Simon Kimutai, chairman of Matatu Owners Association (MOA), doesn’t think the condition the government has given them such as being certified will achieve much in terms of preventing the spread of the disease. “When you test me now, and I don’t have it, is it a guarantee that I will not have it?” wondered Kimutai.
He said the Government should have instead provided operators of matatus with enough knowledge and behavioural change by, for example, providing them with equipment such as sanitisers and temperature guns. He noted that revenues for public service vehicles had dwindled by 60 per cent.
Besides reviving the transport sector, the president has also so far given hotels and restaurants the green light to resume operations, and just like in the transport sector, under strict observance of health and safety measures.
In April, Kenyatta prohibited the movement of people into and out of the Nairobi Metropolitan Area, Mombasa, Kilifi and Kwale following a surge of Covid-19 infections in what was aimed at stopping the respiratory disease in it tracks. And as cases of Covid-19 spiked, Mandera County was added to the list of counties under lockdown.
Public transport is one of the sectors that have taken a beating due to the stringent social distancing rules, with matatus also being prohibited from carrying passengers at their maximum capacity.
As a result, transport costs increased by 51.7 per cent, with Migori County recording the sharpest spike, by 77.2 per cent, according to a report by the Kenya National Bureau of Statistic (KNBS).
However, public service vehicle operators transporting passengers into and out of Nairobi have largely been out of business, adding to an economic crisis that has seen households struggle to pay rent or put food on the table, according to surveys.
However, the Head of State, while dissuading people from non-essential travel outside of Nairobi, also warned public transport vehicles against flouting the social distance rules.
“Conscious that movement of people is a catalyst for the spread of the disease, there shall be no movement of public transport vehicles into and out of the areas previously under cessation of movement restrictions, without the public transport providers being compliant with all protocols developed by Ministry of Health,” said the president in a speech.
“To operate,the operators will require mandatory certification from the Ministry of Health, in consultation with Ministry of Transport.”
In his speech yesterday, the president also noted that both the domestic and international flights would soon resume operations on July 15 and August 1 respectively.

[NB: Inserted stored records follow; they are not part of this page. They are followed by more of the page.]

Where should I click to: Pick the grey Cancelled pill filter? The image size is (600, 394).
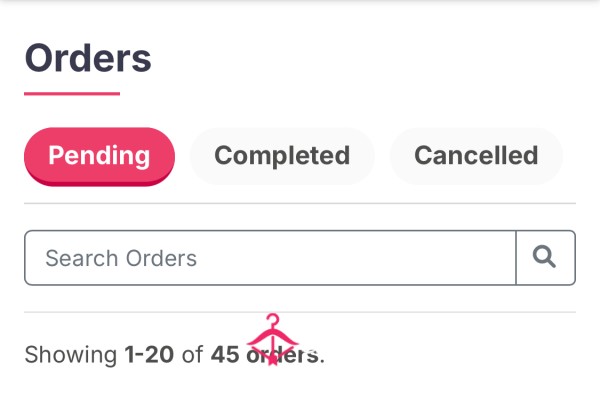476,156
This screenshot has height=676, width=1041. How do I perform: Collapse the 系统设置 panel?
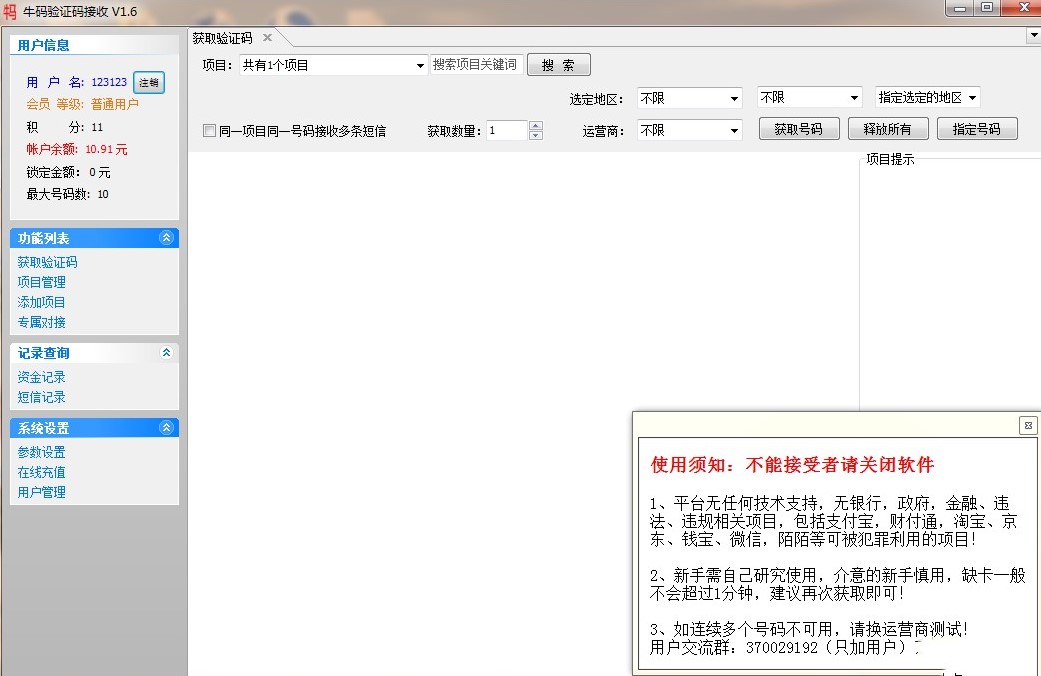(166, 428)
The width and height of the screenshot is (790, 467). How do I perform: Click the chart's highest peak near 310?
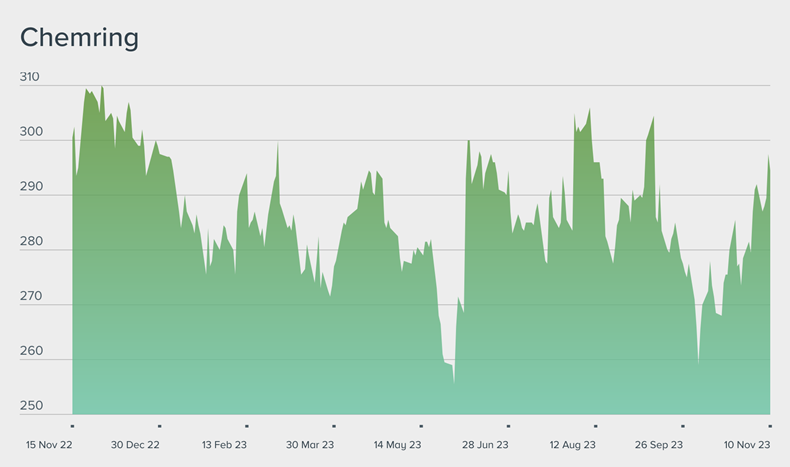click(101, 88)
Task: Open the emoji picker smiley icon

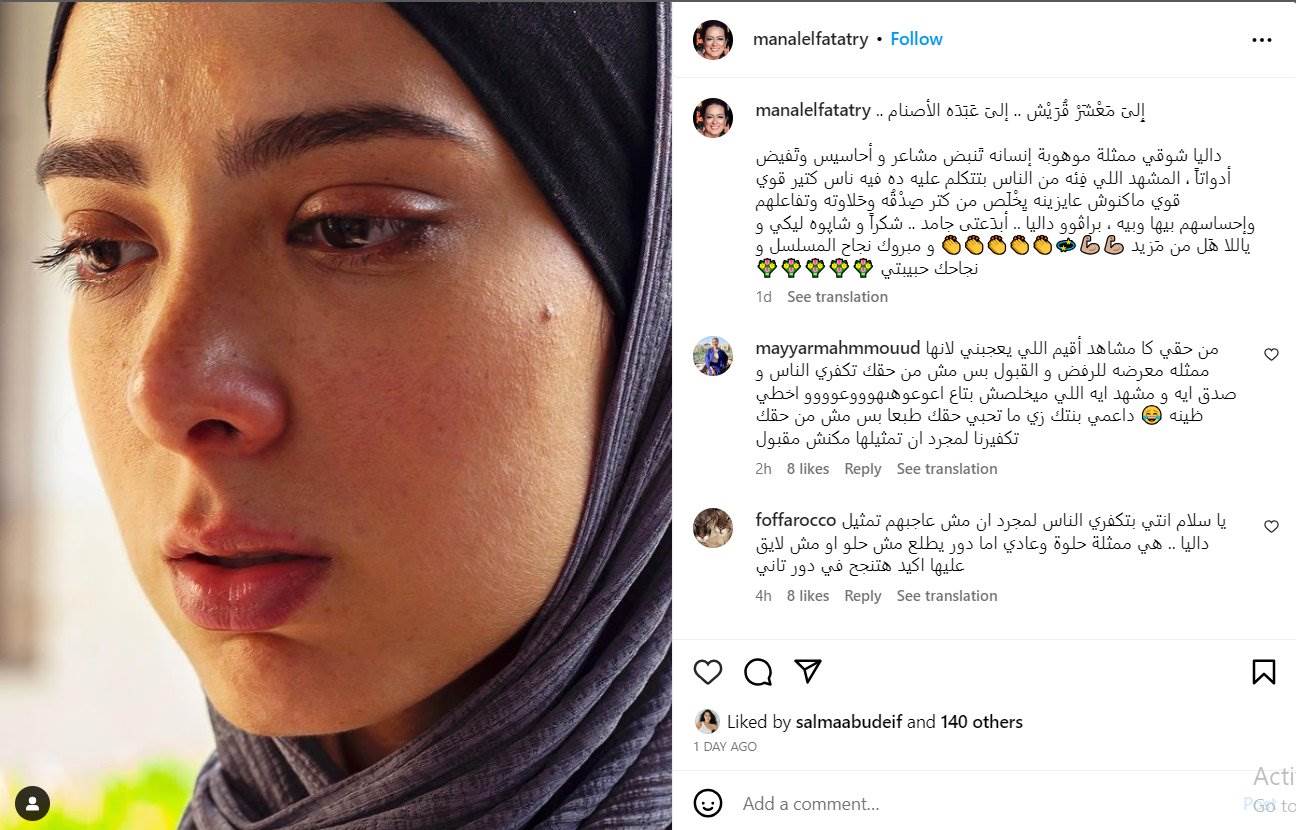Action: click(708, 803)
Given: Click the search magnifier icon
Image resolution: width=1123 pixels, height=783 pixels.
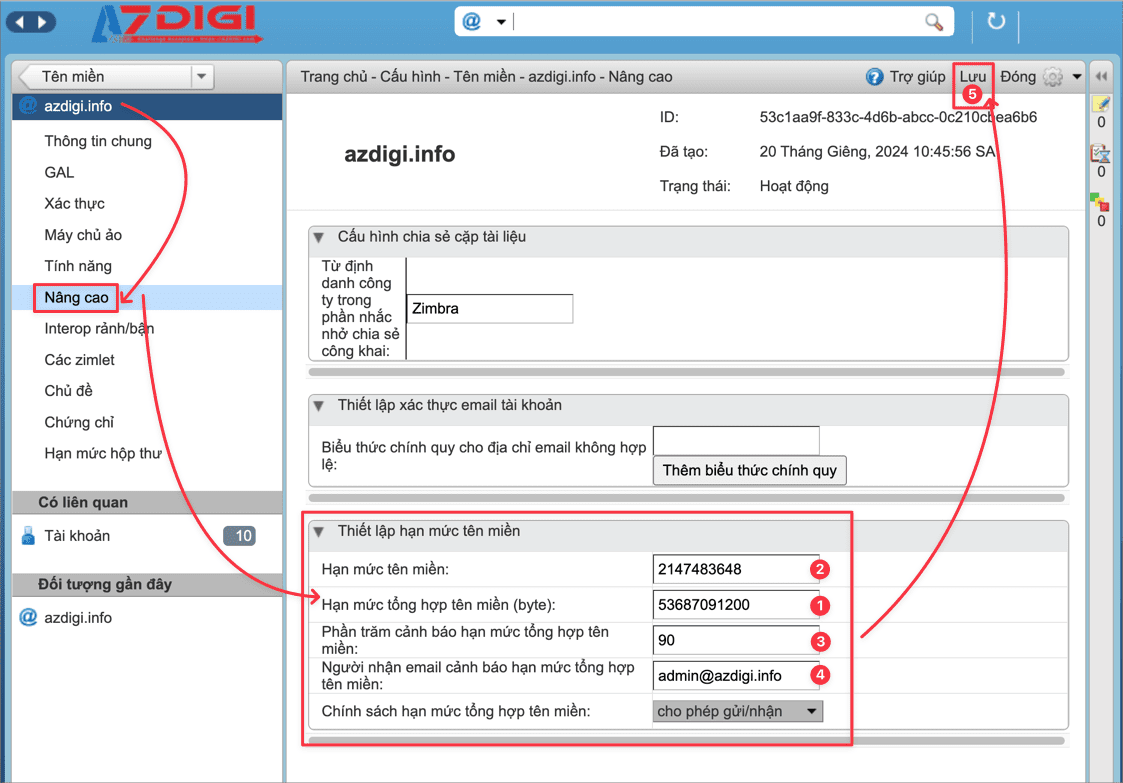Looking at the screenshot, I should pos(933,22).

With the lifting of restrictions, the Standard Gauge Railway (SGR) services from Nairobi to Mombasa, which had been stopped following the cessation of movement into the two counties, will also resume. SGR passenger revenues in March and April tanked by 47 per cent after the Government began to implement stringent measures aimed at curbing the spread of Covid-19.
Latest data from the KNBS shows that income from passengers that travelled on the new railway in March dipped to Sh92.1 million as the movement of people around the country was restricted. In March last year, Kenya Railways Corporation earned Sh175.7 million from passengers that used the SGR between Nairobi and Mombasa, as well as from Nairobi to Suswa.
Passenger numbers also dropped during this period with 89,109 people using the service in March compared to 121,237 in the same month last year. In April, SGR earned Sh5.9 billion by transporting passengers compared to Sh123.2 billion in the same month last year.
Resumption of flights is salvation to thousands of workers of airline and air travel agencies, many of whom have either been fired or furloughed as the planes remained grounded. It will especially be a major reprieve to workers and management of Kenya Airways (KQ), whose financial position was already in a mess even before the Covid-19 crisis.
Also to heave a sigh of relief will be thousands of travel agents who had been sent on unpaid leave will also heave a sigh of relief.
The President also paved the way for re-opening of churches, a major source of income for thousands of clergy who eke a living from tithes and offerings from their congregants.
However, schools and nightclubs will remain closed in the foreseeable future as the government tries to put a lid against the explosion of Covid-19 cases which have so far reached 8,067 cases.